KOMİSYON KONUŞMASI

ZEYNEL EMRE (İstanbul) - Teşekkür ediyorum Sayın Başkan.

Değerli arkadaşlar, şimdi, teklif metninin 5187 sayılı Kanun'un "Tanımlar" başlıklı 2'nci maddesine yeni bentler ekleyen 2'nci maddesi, basın kartını düzenleyecek merci olarak kanun teklifine dâhil edilen Cumhurbaşkanlığı İletişim Başkanı ve Başkanlığını, anılan 2'nci maddeye (o) ve (ö) bentleri olarak ilave etmektedir. Basın özgürlüğünün kullanımı açısından büyük önem taşıyan basın kartının 2017 Anayasa değişiklikleri sonrasında tarafsızlığını yitiren ve bugün bir siyasi parti Genel Başkanı olan Cumhurbaşkanına bağlı bir idari merci tarafından verilmesi, basın özgürlüğüne -Anayasa'nın 28'inci maddesine- ve düşünceyi açıklama ve yayma özgürlüğüne -26'ncı madde- açıkça aykırıdır.

Basın Kanunu'nda Cumhurbaşkanlığı İletişim Başkanlığına ve Başkanına bu özgürlüğün kullanımını etkileyen herhangi bir yetki vermemek gerekir. Anayasa'nın 28'nci maddesinde -ki biz bunu, geneli hakkında değerlendirme yaparken de özellikle Anayasa'ya aykırılığı değerlendirirken detaylıca izah etmiştik- "Basın hürdür, sansür edilemez. Devlet, basın ve haber alma hürriyetlerini sağlayacak tedbirleri alır." yazar.

§ **Kaynak Bilgisi**:

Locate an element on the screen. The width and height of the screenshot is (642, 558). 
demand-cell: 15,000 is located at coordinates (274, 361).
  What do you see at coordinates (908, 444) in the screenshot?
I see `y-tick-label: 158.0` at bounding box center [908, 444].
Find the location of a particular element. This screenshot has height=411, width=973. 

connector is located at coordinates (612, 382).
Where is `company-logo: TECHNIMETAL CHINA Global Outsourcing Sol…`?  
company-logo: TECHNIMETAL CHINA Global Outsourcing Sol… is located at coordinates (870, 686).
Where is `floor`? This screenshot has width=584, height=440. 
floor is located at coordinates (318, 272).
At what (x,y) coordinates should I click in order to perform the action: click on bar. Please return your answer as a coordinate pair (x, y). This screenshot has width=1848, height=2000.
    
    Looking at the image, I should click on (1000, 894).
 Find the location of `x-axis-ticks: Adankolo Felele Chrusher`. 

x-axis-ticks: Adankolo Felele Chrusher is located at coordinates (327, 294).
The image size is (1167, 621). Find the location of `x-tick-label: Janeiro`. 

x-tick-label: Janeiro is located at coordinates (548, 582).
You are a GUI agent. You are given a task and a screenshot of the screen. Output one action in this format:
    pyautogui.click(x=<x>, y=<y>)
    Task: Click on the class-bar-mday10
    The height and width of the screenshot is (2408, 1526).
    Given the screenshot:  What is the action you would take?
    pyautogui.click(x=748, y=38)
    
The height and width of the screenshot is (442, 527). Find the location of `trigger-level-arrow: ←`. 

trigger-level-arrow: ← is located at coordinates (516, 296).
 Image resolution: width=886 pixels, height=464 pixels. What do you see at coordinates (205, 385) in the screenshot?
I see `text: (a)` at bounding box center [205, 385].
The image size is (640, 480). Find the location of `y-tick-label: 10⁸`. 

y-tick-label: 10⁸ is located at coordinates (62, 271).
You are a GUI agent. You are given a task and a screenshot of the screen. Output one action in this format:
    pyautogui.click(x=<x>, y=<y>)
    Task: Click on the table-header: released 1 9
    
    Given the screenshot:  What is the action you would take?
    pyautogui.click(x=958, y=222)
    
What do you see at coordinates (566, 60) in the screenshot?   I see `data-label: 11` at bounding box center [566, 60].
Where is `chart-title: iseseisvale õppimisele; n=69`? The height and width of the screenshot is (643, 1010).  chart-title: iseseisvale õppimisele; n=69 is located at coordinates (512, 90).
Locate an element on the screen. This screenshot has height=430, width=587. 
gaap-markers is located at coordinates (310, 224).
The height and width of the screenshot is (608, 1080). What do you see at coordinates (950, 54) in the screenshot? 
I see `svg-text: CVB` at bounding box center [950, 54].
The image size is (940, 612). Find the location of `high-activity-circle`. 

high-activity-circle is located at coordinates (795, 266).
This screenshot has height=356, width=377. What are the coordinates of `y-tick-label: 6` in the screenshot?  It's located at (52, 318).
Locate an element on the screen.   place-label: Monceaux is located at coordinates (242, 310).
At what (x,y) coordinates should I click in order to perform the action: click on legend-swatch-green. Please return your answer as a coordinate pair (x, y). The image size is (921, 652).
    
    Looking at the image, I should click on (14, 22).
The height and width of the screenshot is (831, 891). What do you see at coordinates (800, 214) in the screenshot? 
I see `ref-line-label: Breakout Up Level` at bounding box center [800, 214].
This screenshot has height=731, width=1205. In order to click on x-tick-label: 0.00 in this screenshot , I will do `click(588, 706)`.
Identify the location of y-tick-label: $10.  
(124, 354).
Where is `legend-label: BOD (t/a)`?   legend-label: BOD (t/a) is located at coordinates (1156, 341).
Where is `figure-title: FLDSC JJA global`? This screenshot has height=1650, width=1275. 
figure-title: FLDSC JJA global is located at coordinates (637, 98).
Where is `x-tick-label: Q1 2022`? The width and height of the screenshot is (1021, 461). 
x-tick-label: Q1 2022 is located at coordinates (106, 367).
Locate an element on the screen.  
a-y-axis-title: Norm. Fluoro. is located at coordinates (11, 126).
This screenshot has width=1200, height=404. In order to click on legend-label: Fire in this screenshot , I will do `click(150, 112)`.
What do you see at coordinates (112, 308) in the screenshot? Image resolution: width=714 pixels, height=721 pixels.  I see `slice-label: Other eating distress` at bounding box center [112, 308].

§ **İş Emri 1**:
Satırlarda "has height=1650, width=1275." ifadesinin geçtiği satırdan "x-tick-label: Q1 2022 is" ifadesinin geçtiği satıra kadar olan bölümde "screenshot" sözcüğünü "image" ile değiştirip bu bölümü yeniden yazar mısınız?
§ **İş Emri 2**:
Komisyon konuşmasını kaldığı yerden sürdürür müsünüz?
Satırların komisyon konuşmasıyla hiçbir ilgisi yoktur.

§ **Alıştırma Cevabı 1**:
Where is `figure-title: FLDSC JJA global`? This image has height=1650, width=1275. 
figure-title: FLDSC JJA global is located at coordinates (637, 98).
Where is `x-tick-label: Q1 2022`? The width and height of the image is (1021, 461). 
x-tick-label: Q1 2022 is located at coordinates (106, 367).

§ **Alıştırma Cevabı 2**:
Yine, Anayasa Mahkemesinin ifade ettiği üzere de demokratik bir sistemde, devletin eylem ve işlemlerinin adli ve idari yetkililerin olduğu kadar, basının ve aynı zamanda kamuoyunun da denetimi altında bulunması gerekmektedir. Yazılı, işitsel veya görsel basın, kamu gücünü kullanan organların siyasi kararlarını, eylemlerini ve ihmallerini sıkı bir denetime tabi tutarak ve vatandaşların karar alma süreçlerine katılımını kolaylaştırarak demokrasinin sağlıklı bir şekilde işlemesini ve bireylerin kendilerini gerçekleştirmelerini güvence altına almaktadır. Bu açıklamaya benzer nitelikte Avrupa İnsan Hakları Mahkemesinin birçok kararı da vardır.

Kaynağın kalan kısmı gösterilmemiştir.